Requirements: Please repeat the material word for word, starting with the line that contains "This screenshot has width=217, height=254." and going on through the end of the material, leaving out the pictures.

Records:
·····

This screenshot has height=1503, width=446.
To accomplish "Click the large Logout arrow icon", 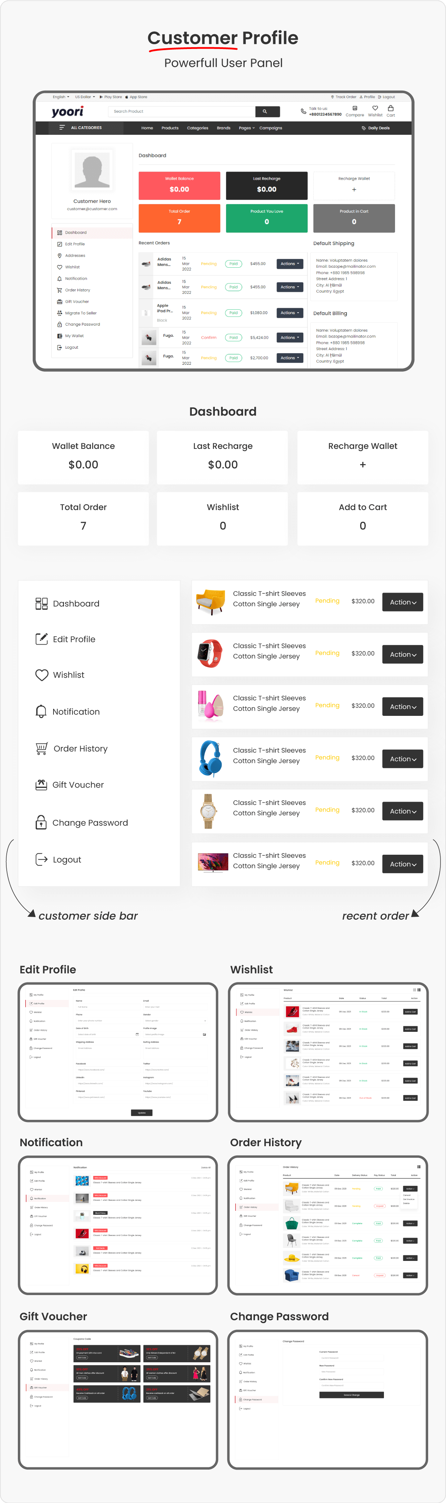I will coord(41,859).
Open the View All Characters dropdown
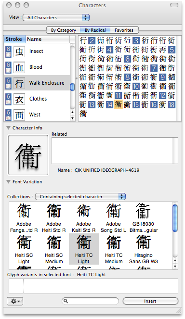185x319 pixels. pyautogui.click(x=56, y=18)
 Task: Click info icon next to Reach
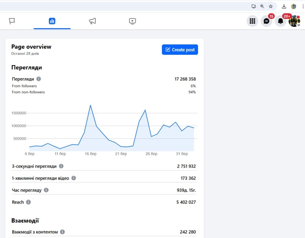pyautogui.click(x=28, y=202)
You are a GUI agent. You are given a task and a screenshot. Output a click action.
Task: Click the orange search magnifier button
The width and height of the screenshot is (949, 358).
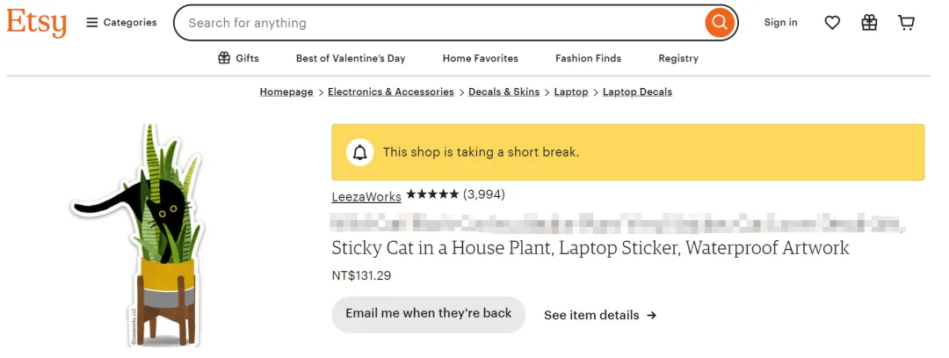coord(719,23)
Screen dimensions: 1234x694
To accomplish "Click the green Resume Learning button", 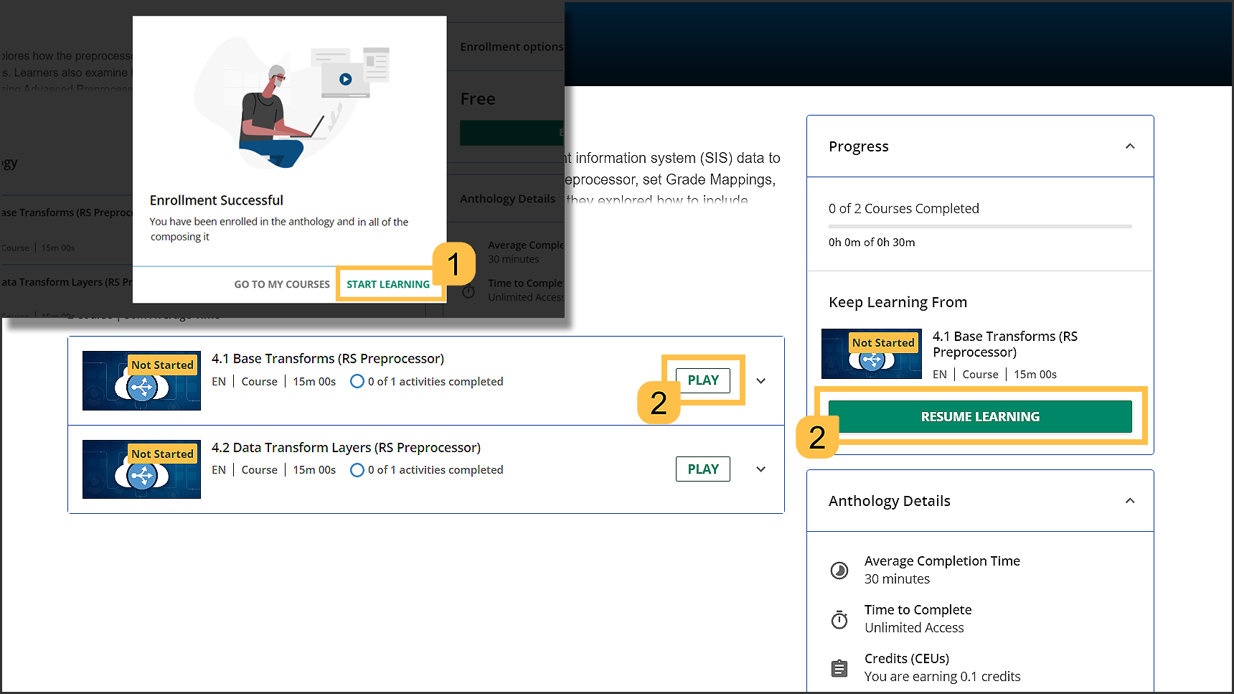I will [x=979, y=417].
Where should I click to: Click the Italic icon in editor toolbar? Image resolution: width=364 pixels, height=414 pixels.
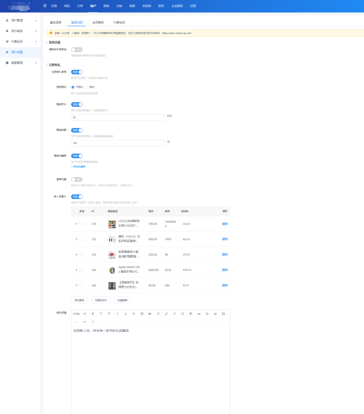coord(117,314)
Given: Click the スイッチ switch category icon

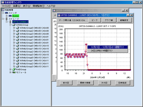Looking at the screenshot, I should point(6,13).
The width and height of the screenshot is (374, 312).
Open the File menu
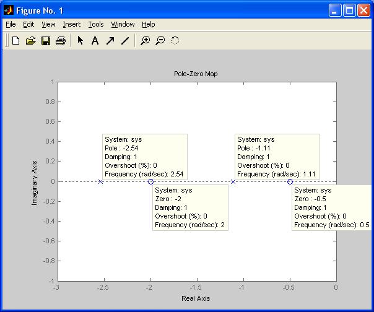pos(11,24)
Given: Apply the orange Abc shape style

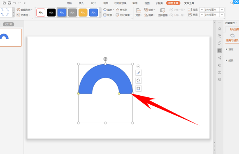Looking at the screenshot, I should (x=83, y=12).
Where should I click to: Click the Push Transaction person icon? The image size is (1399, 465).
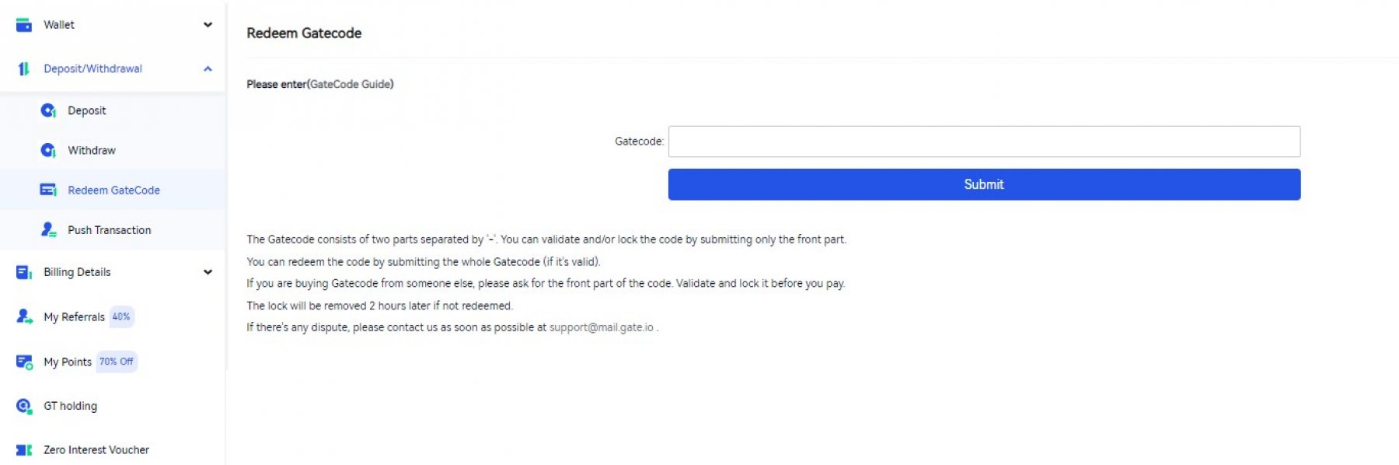point(48,229)
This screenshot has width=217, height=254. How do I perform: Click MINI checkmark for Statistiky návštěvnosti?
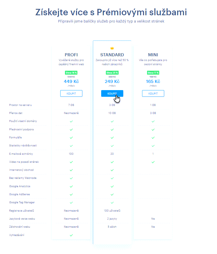tap(153, 146)
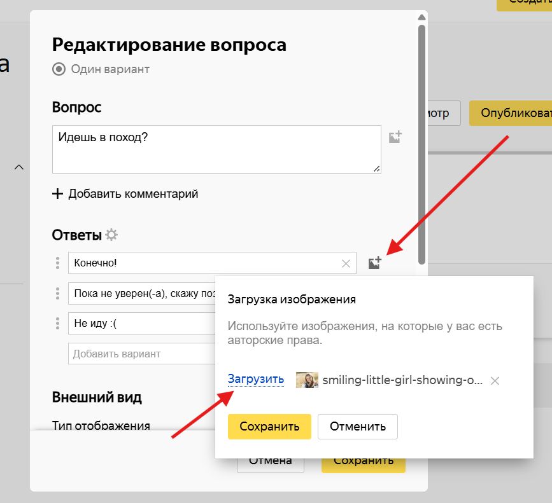This screenshot has width=552, height=503.
Task: Grab the drag handle of the Конечно! answer
Action: click(58, 263)
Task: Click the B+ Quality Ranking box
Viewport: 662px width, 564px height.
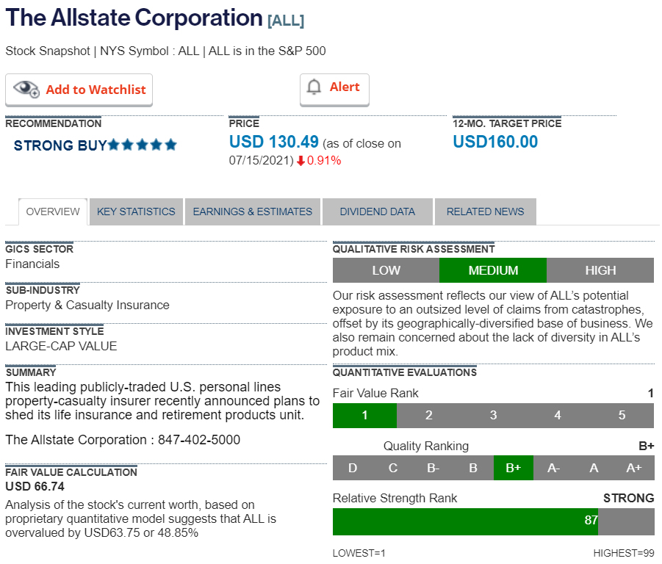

·····

Response to the task:
This screenshot has width=217, height=254. How do I perform: Click MINI checkmark for Statistiky návštěvnosti?
tap(153, 146)
This screenshot has width=552, height=503.
Task: Grab the drag handle of the Конечно! answer
Action: click(58, 263)
Task: Click the B+ Quality Ranking box
Viewport: 662px width, 564px height.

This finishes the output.